TASK OBJECTIVE |
Rewrite the material below with "Viewport" renamed to "Window" everywhere it appears. Keep everything else unchanged.

Stored records

++++++

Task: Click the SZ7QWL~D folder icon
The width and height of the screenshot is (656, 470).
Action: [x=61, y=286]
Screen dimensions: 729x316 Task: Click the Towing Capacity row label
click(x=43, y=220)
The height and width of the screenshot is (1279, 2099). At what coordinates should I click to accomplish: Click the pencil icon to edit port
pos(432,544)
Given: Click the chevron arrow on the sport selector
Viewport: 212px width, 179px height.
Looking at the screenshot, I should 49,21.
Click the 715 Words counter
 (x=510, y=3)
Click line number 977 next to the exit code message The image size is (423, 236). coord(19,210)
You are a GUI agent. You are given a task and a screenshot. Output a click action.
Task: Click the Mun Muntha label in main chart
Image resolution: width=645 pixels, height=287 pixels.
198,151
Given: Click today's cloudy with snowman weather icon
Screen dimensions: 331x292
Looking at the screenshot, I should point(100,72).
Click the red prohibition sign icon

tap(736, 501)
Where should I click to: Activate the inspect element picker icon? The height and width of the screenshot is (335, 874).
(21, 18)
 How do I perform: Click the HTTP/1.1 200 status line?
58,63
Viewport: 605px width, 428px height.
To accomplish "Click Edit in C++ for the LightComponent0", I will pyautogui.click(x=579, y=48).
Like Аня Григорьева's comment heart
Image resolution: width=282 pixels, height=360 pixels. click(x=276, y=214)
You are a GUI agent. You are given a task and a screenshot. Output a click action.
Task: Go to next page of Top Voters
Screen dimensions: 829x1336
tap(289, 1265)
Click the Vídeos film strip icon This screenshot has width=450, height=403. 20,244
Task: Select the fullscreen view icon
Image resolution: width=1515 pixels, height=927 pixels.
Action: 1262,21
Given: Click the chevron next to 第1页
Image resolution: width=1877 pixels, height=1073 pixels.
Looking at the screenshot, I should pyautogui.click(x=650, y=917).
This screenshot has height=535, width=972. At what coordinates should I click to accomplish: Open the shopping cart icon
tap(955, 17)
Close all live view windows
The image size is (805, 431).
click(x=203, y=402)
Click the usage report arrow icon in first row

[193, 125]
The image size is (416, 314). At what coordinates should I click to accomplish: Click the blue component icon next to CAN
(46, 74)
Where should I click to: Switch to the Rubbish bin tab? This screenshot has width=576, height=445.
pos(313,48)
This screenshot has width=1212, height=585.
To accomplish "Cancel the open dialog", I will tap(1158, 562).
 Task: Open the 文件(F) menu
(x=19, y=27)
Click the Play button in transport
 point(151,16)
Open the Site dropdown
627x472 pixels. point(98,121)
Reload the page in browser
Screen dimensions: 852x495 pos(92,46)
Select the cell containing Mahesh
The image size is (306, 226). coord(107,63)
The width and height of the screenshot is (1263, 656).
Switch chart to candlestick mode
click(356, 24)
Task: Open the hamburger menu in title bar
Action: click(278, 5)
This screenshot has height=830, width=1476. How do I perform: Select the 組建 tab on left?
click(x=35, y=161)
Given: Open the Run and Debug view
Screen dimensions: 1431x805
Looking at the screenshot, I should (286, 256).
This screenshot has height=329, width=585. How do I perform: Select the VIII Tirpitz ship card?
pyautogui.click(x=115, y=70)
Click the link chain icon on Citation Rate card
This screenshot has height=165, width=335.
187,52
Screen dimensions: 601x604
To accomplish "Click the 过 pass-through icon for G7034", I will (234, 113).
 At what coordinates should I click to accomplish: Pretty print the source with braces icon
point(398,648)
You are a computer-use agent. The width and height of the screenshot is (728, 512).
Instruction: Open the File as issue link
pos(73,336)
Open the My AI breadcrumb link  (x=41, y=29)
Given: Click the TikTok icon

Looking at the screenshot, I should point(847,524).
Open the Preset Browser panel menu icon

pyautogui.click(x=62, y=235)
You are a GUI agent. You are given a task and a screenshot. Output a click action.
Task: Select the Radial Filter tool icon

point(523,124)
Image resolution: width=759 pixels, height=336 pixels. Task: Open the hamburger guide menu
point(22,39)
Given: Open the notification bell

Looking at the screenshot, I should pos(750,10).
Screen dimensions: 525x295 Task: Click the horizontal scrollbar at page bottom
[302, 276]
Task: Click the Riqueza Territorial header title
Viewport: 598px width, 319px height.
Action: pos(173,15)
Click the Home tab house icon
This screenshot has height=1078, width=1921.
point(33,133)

++++++

TASK RESPONSE |
Task: Click the SZ7QWL~D folder icon
The width and height of the screenshot is (656, 470).
Action: [x=61, y=286]
Screen dimensions: 729x316 Task: Click the Towing Capacity row label
click(x=43, y=220)
The height and width of the screenshot is (1279, 2099). At what coordinates should I click to accomplish: Click the pencil icon to edit port
pos(432,544)
Given: Click the chevron arrow on the sport selector
Window: 212px width, 179px height.
Looking at the screenshot, I should 49,21.
Click the 715 Words counter
 (x=510, y=3)
Click line number 977 next to the exit code message The image size is (423, 236). coord(19,210)
You are a GUI agent. You are given a task and a screenshot. Output a click action.
Task: Click the Mun Muntha label in main chart
Image resolution: width=645 pixels, height=287 pixels.
198,151
Given: Click today's cloudy with snowman weather icon
Screen dimensions: 331x292
Looking at the screenshot, I should point(100,72).
Click the red prohibition sign icon

tap(736, 501)
Where should I click to: Activate the inspect element picker icon? The height and width of the screenshot is (335, 874).
(21, 18)
 How do I perform: Click the HTTP/1.1 200 status line?
58,63
Window: 605px width, 428px height.
To accomplish "Click Edit in C++ for the LightComponent0", I will pyautogui.click(x=579, y=48).
Like Аня Григорьева's comment heart
Image resolution: width=282 pixels, height=360 pixels. click(x=276, y=214)
You are a GUI agent. You are given a task and a screenshot. Output a click action.
Task: Go to next page of Top Voters
Screen dimensions: 829x1336
tap(289, 1265)
Click the Vídeos film strip icon This screenshot has width=450, height=403. 20,244
Task: Select the fullscreen view icon
Image resolution: width=1515 pixels, height=927 pixels.
Action: 1262,21
Given: Click the chevron next to 第1页
Image resolution: width=1877 pixels, height=1073 pixels.
Looking at the screenshot, I should pyautogui.click(x=650, y=917).
This screenshot has height=535, width=972. At what coordinates should I click to accomplish: Open the shopping cart icon
tap(955, 17)
Close all live view windows
The image size is (805, 431).
click(x=203, y=402)
Click the usage report arrow icon in first row

[193, 125]
The image size is (416, 314). At what coordinates should I click to accomplish: Click the blue component icon next to CAN
(46, 74)
Where should I click to: Switch to the Rubbish bin tab? This screenshot has width=576, height=445.
pos(313,48)
This screenshot has width=1212, height=585.
To accomplish "Cancel the open dialog", I will tap(1158, 562).
 Task: Open the 文件(F) menu
(x=19, y=27)
Click the Play button in transport
 point(151,16)
Open the Site dropdown
627x472 pixels. point(98,121)
Reload the page in browser
Screen dimensions: 852x495 pos(92,46)
Select the cell containing Mahesh
The image size is (306, 226). coord(107,63)
The width and height of the screenshot is (1263, 656).
Switch chart to candlestick mode
click(356, 24)
Task: Open the hamburger menu in title bar
Action: click(278, 5)
This screenshot has height=830, width=1476. How do I perform: Select the 組建 tab on left?
click(x=35, y=161)
Given: Open the Run and Debug view
Screen dimensions: 1431x805
Looking at the screenshot, I should (286, 256).
This screenshot has height=329, width=585. How do I perform: Select the VIII Tirpitz ship card?
pyautogui.click(x=115, y=70)
Click the link chain icon on Citation Rate card
This screenshot has height=165, width=335.
187,52
Screen dimensions: 601x604
To accomplish "Click the 过 pass-through icon for G7034", I will (234, 113).
 At what coordinates should I click to accomplish: Pretty print the source with braces icon
point(398,648)
You are a computer-use agent. The width and height of the screenshot is (728, 512).
Instruction: Open the File as issue link
pos(73,336)
Open the My AI breadcrumb link  (x=41, y=29)
Given: Click the TikTok icon

Looking at the screenshot, I should point(847,524).
Open the Preset Browser panel menu icon

pyautogui.click(x=62, y=235)
You are a GUI agent. You are given a task and a screenshot. Output a click action.
Task: Select the Radial Filter tool icon

point(523,124)
Image resolution: width=759 pixels, height=336 pixels. Task: Open the hamburger guide menu
point(22,39)
Given: Open the notification bell

Looking at the screenshot, I should pos(750,10).
Screen dimensions: 525x295 Task: Click the horizontal scrollbar at page bottom
[302, 276]
Task: Click the Riqueza Territorial header title
Window: 598px width, 319px height.
Action: pos(173,15)
Click the Home tab house icon
This screenshot has height=1078, width=1921.
point(33,133)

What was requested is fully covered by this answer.